La mattina dopo mi alzai di gran carriera, dato che dovevo andare all’università. La mia sveglia era suonata
già da una mezz’ora quando uscii dalla mia stanza dopo la doccia e mi diressi in cucina. Lì c’era il mio angelo
custode, Vero, che non aveva ancora iniziato il lavoro a Verona e stava, perciò, ancora facendo i bagagli:
sarebbe partita quel weekend e non volevo che partisse senza aver visto il mio ragazzo.
-Buongiorno.- iniziai io.
-‘Giornissimo!- rispose lei, sprizzando felicità da tutti i pori.
-Cos’hai? Non sarà mica la tua partenza, vero? Perché sai che piangerò mentre ti abbraccerò e ti vedrò sul
treno.
-Lo so e sarà la stessa cosa per me. Non preoccuparti, starò bene.- e dicendo ciò si diresse in salotto e si
mise sul divano. La seguii.
-Cosa vorresti dire? Che io starò bene?- dissi io tra l’allegro ed il triste.
-Sì, perché tu sei forte e ce la farai. Io non so se ce la farò davvero a rimanere lontano da te.
La guardai a lungo e provai a studiare il suo volto: non riuscivo bene a capire se stesse facendo finta, ma poi
capii che stava dicendo sul serio, anche perché le vidi scendere sulla guancia una lacrima.
-Ehi, Vero… stai tranquilla.- iniziai io, sedendomi accanto a lei sul divano. Le passai una mano dietro la
schiena, per consolarla. Lei si appoggiò sul mio petto e singhiozzava silenziosamente. –Andrà tutto bene,
davvero. Ti chiamerò ogni sera, staremo in videochiamata insieme e potremo anche mangiare… oddio, che
schifo, ugh…- conclusi io, con una risata. La frase ebbe l’effetto voluto, ovvero di far ridere Vero. Si staccò
da me e si soffiò il naso.

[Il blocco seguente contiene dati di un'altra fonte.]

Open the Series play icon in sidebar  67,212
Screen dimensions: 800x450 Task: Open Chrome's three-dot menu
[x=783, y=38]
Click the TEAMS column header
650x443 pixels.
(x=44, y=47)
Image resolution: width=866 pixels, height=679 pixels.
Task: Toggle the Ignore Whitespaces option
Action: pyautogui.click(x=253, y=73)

Poi mi guardò e tornò a ridere, indicando un punto sulla mia maglia arancione: mi
aveva lasciato una sbavatura di mascara.
Mi alzai immediatamente e dissi: -Oh, cazzo… mi devo pure cambiare adesso. E non sei divertente.- la
ammonii, dato che non smetteva di ridere. Purtroppo la sua risata era contagiosa e non potei non ridere
anche io. Col ritorno della felicità nella nostra casa, mi diressi in camera e mi cambiai la maglia.
Mi venne improvvisamente l’idea di far incontrare Fede e Vero. “Dato che lui ci ha presentato la sua
famiglia, perché noi non gli presentiamo la nostra?”, mi ricordò la mia mente. Ma poi mi passò l’immagine
di una pozza di sangue e di un maglione magenta, e mi sentii mancare l’aria. Respirai e decisi di non
pensarci più, di lasciare di lei solo i ricordi belli. Non era facilissimo, ma ci avrei sicuramente provato.

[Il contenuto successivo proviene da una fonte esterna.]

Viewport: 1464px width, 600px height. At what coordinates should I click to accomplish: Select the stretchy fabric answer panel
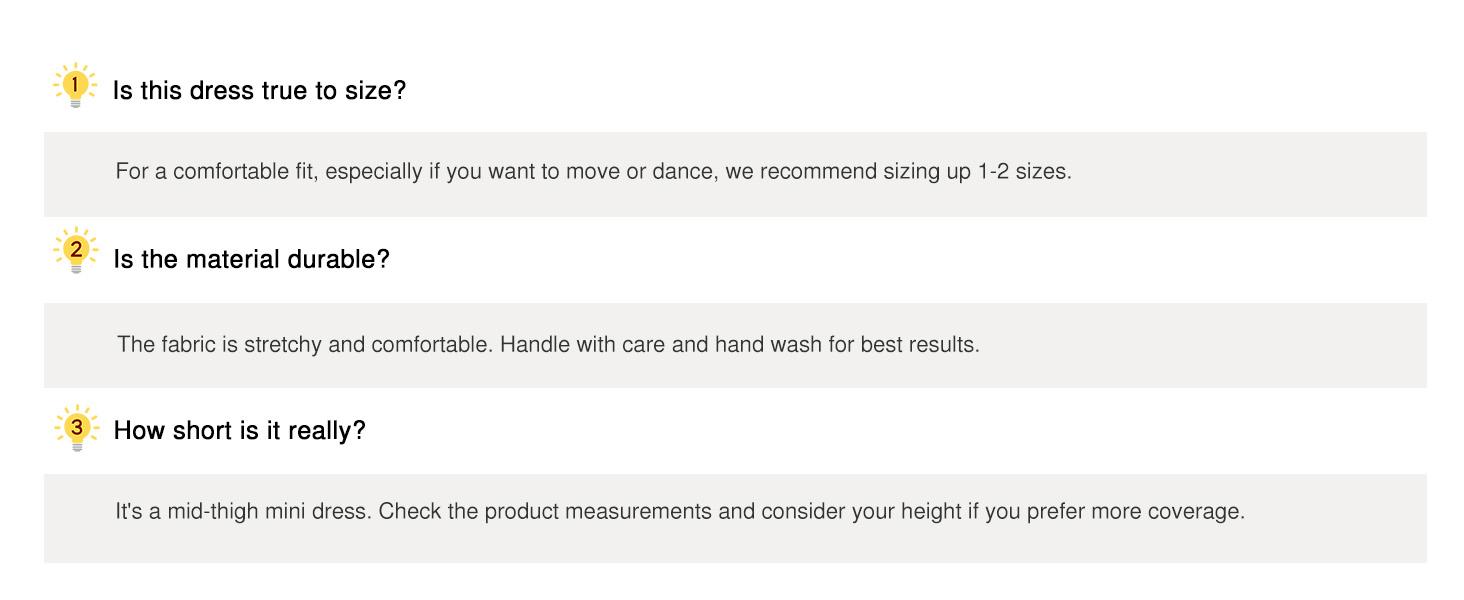735,345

Tornato in salotto, vidi Vero che si era sistemata il mascara ed il filo di eyeliner sugli occhi dopo il suo pianto
improvviso.
-Che ne dici se oggi, dopo che ho finito lezione, ti faccio incontrare Fede?- esordii io.
-Ehm… fammi pensare… sì, non c’è problema. Mi passi a prendere tu dopo?
-Okay, dove vuoi che ti venga a prendere?
-Anzi no, facciamo che vengo io all’università alle tre e poi andiamo in quella pizzeria lì vicino.
-Va bene. A dopo allora, se no faccio tardi.- conclusi io, schioccandole un bacio sulla guancia ed uscendo di
casa.
Passati i soliti quaranta minuti di metro, scesi alla fermata dell’università, salii le scale della stazione e vidi il
mio fidanzato appoggiato al nostro angolo di paradiso. Mi avvicinai e lui mi salutò col suo sorriso
meraviglioso, che mi scaldava ogni volta che lo guardavo: -Buongiorno.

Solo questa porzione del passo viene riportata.